- _課題項目_:
歯科治療ロボットについての文章によると、最初の完全自動歯科治療はどこで行われましたか。

- _提供テキスト_:
┌────────

最初に光干渉断層撮影(OCT)を用いたハンドヘルドスキャナーで、歯や歯茎、神経の詳細な3Dモデルを作成します。X線を使用せず光ビームを用いるため、放射線被曝のリスクがありません。この方法で取得した3DデータをAIアルゴリズムが解析し、虫歯の診断や治療計画を立てます。この時点の診断の精度は約90%に達しているとのことです。

ロボットアームは、例えば歯のクラウン準備を通常の2時間から約15分に短縮することに成功しています。また、このロボットは、患者が動いても安全に治療を行えるように設計されています。

最初の完全自動歯科治療は、南米コロンビアのバランキージャで実施され、「歯の切削」を行いました。ロボットアームが患者の歯を削る様子は映像で公開されています。

Perceptive社は現在、この技術のFDA(米食品医薬品局)承認を目指しており、承認までに約5年かかる見込みです。この技術が普及すれば、治療の効率性と精度が向上し、患者の体験が大幅に改善されることが期待されています。

同社は、シリコンバレーの著名な投資家から3000万ドル(約44億円)の資金を調達しており、MetaのCEOマーク・ザッカーバーグの父、エド・ザッカーバーグ氏も投資家の一人として名を連ねています。また、ハーバード歯科医学部やアメリカ歯科協会のForsyth研究所とも提携し、開発を進めています。

└────────

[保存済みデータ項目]
┌────────

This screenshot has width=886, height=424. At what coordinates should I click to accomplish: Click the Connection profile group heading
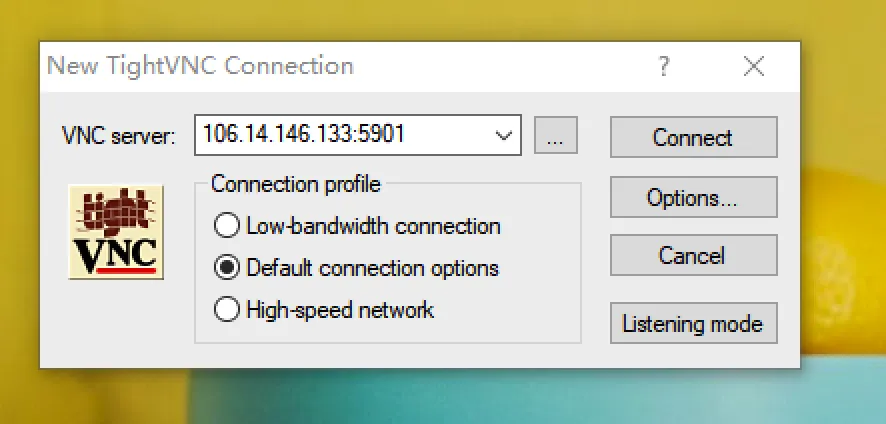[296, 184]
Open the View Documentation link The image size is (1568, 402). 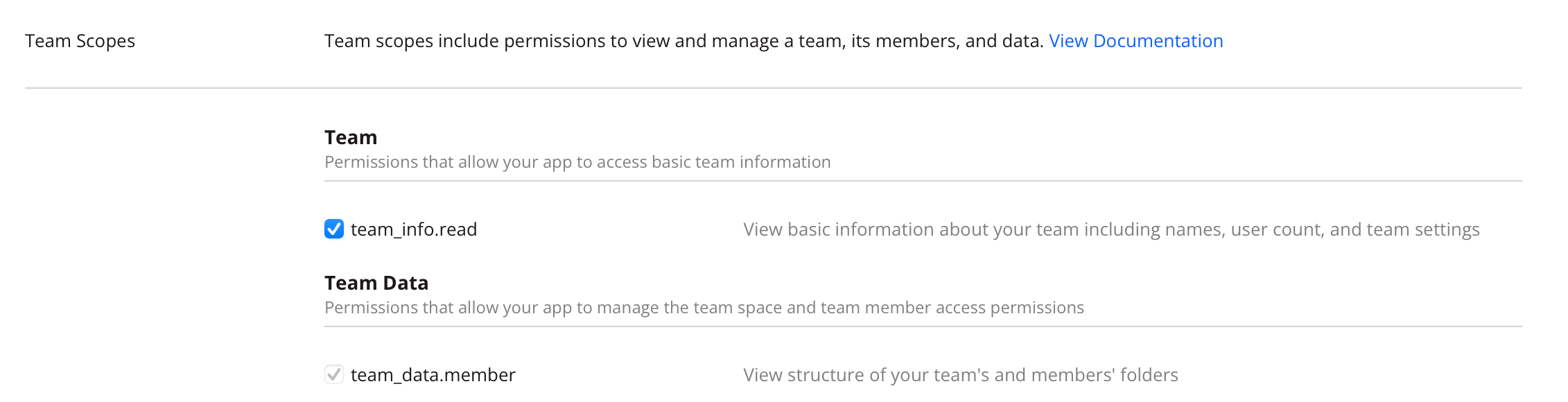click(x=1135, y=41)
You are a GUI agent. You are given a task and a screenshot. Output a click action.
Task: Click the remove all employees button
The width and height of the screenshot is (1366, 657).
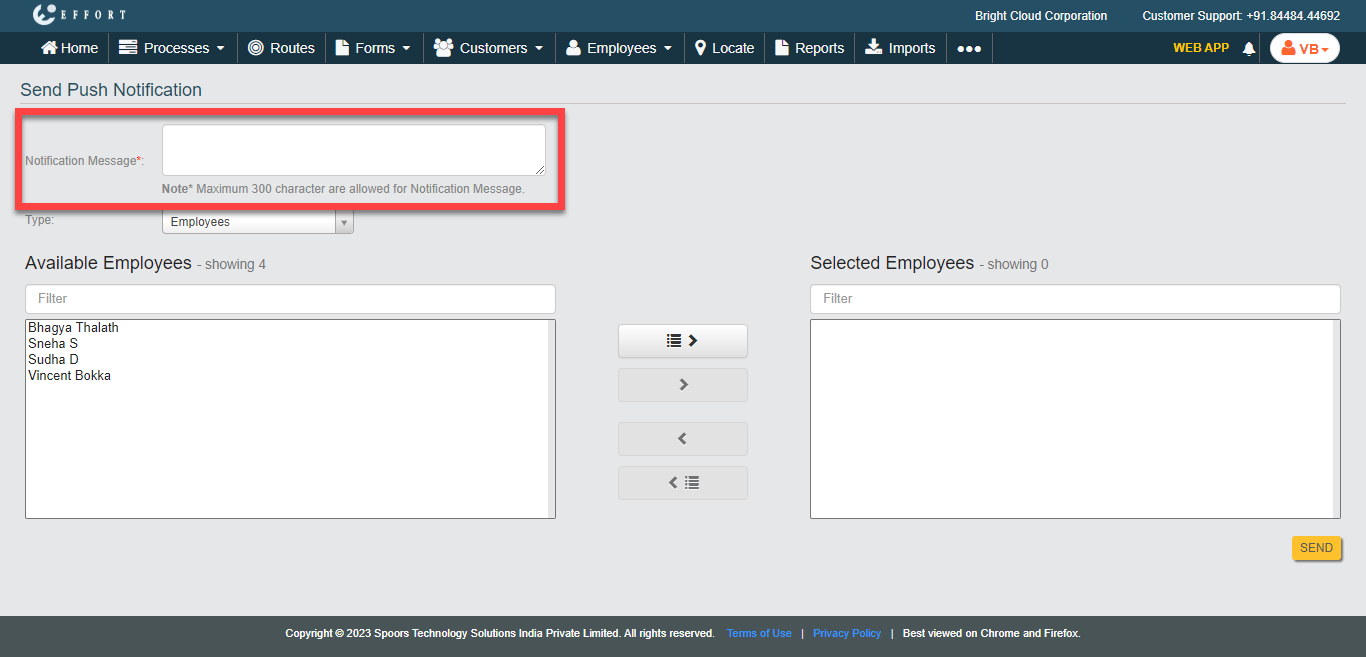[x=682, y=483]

└────────

- _解答_:
南米コロンビアのバランキージャです。